The Pico King has decided to branch off into FW.  
Do you still have your 8", or are you thinking of building another?

And about the pic in that link, does anybody know what kind of plant was used on the subtrate? I'd love to have that same carpet effect. I guess it depends on whether or not it's truly a natural tank.


----------



## Fish (Aug 31, 2006)

Flagg,
Thanks! I'm glad you enjoyed it! The song just seemed to fit...

Shaadrak,
Are you the Shaadrak from NR? Does one of your profiles have a signature line about saliva being "the active ingredient in birds nest soup"?
Unfortunately, I had to sell my 8" cube to help pay for the 12" when I upsized.. it had two bulkheads in the bottom so it wouldn't have worked as well anyway. I have thought about building another cube, or else trying to find one of the 1 gallon square vases that some members here are using... and like the one in the link.

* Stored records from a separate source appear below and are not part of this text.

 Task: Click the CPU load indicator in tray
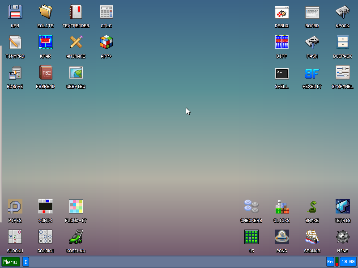pyautogui.click(x=337, y=262)
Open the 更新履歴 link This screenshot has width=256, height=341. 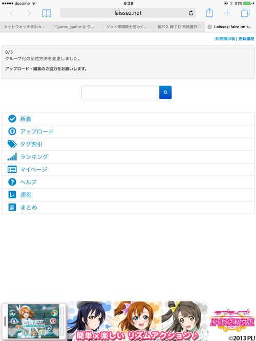(246, 39)

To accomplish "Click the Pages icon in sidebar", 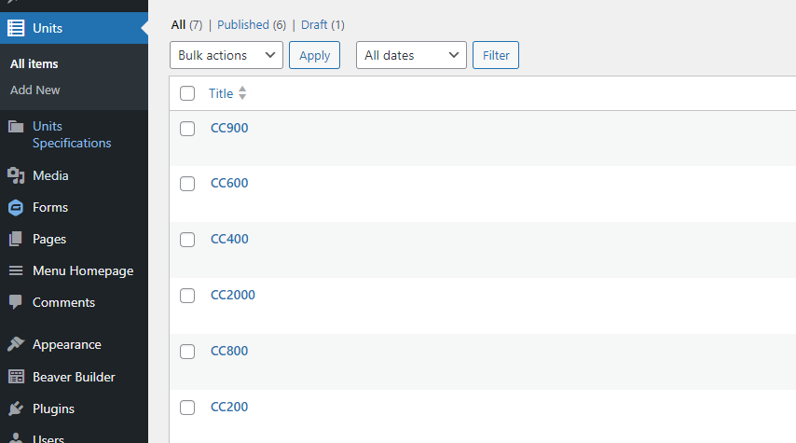I will (x=16, y=239).
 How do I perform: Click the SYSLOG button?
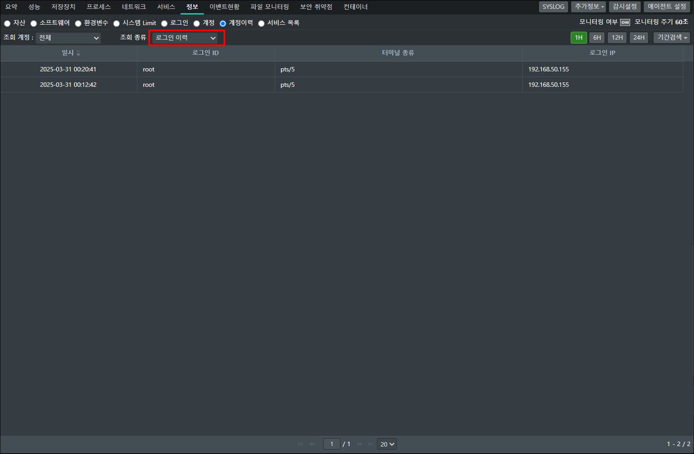[x=553, y=7]
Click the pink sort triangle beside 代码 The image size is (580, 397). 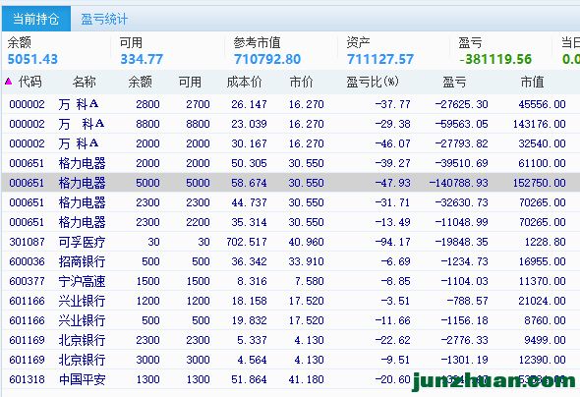(x=8, y=82)
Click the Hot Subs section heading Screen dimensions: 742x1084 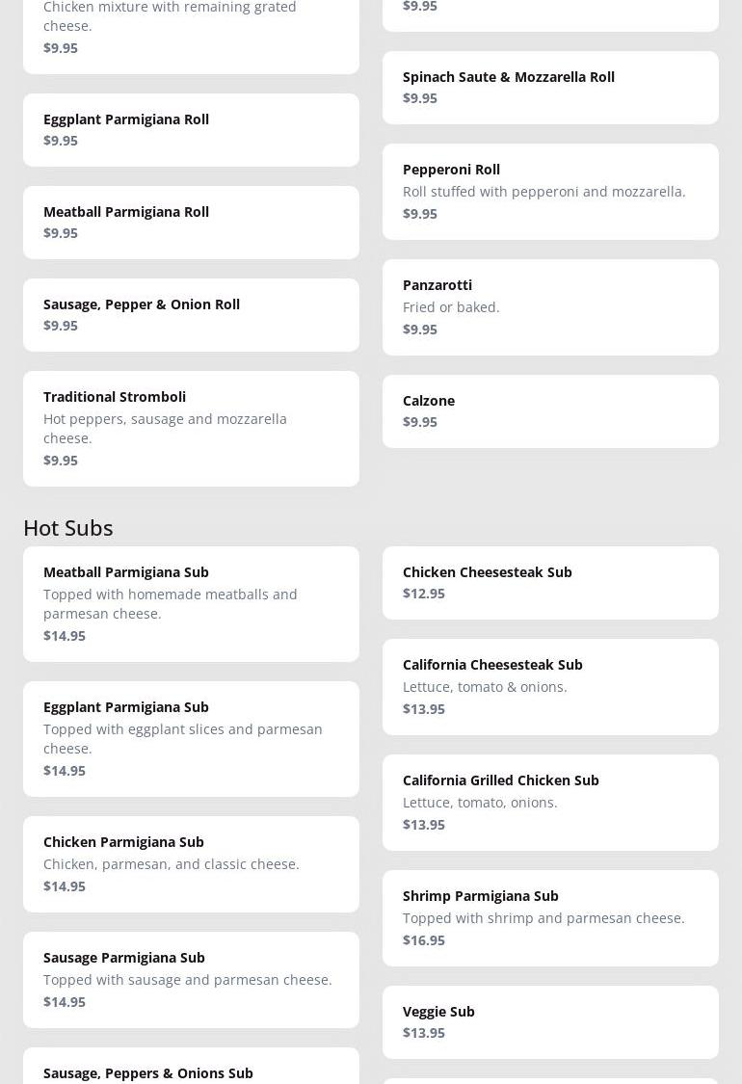tap(68, 527)
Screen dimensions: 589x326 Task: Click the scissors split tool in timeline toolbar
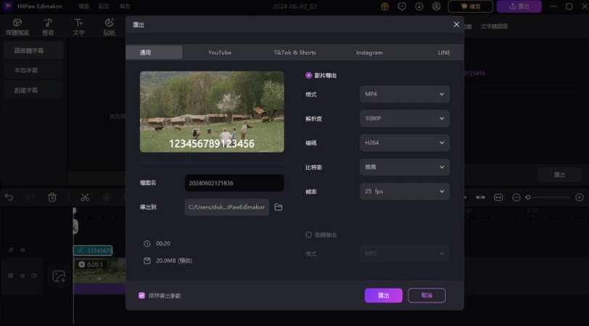pos(85,197)
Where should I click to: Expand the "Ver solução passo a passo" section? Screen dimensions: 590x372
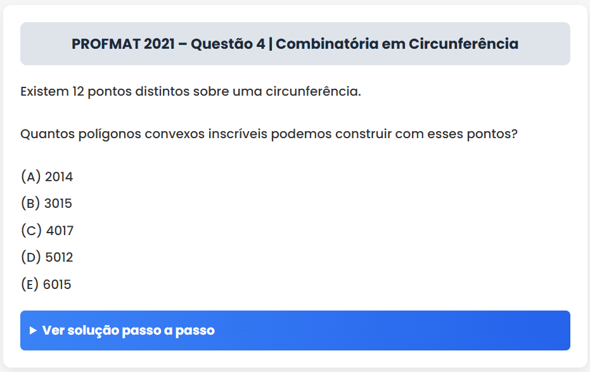pyautogui.click(x=128, y=331)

From some of the reading I have been doing here, I suspect that the plant might be something called HC - although I don't know what that stands for yet  . From sb483's post it sounds like it might be 'java moss', good news if it is because it sounds like it is pretty hardy.

- Chad


----------



## sb483 (May 29, 2006)

No, java moss is the moss covering the driftwood. The substrate plant might be hemianthus micranthemoides. This may be a delicate plant; Amano - who features this plant a lot in his books - uses all sorts of expensive equipment (CO2 injection included) in his tanks, so it might not grow well in a minitank without some additional "boosters". But if you find some, why not try it out and see if it works?


----------



## Fish (Aug 31, 2006)

Gotcha, thanks!


----------



## dhavoc (Mar 17, 2006)

the ground cover is HC, be aware that it requires high light and co2 injection or esxcel to grow. also, it is sensitive to water temp and does not like higher temps, the leaves get smaller and smaller and will eventually disapear. i have a 8" cube from a craft store that looks exactly like the one in the pics, where i live it gets warm (mid-high 80's) in the office on weekends (ac turned off) so that eliminates HC as an option. stick with anubias (nana), java moss and maybe some pearlweed if your temps are higher and you dont want to go high tech.


----------



## Fish (Aug 31, 2006)

Thanks dhavoc, that is some useful info. Does the glass in your cube have lines and wrinkles all through it, or is it pretty clear? Everything that I have looked at around here is really poor quality - a couple even had small air bubbles inside the glass...

- Chad


----------



## schaadrak (Aug 18, 2006)

I had the same problem trying to find a small vase for my desk. I did find these but I'm not buying a carton of eight for $115.00.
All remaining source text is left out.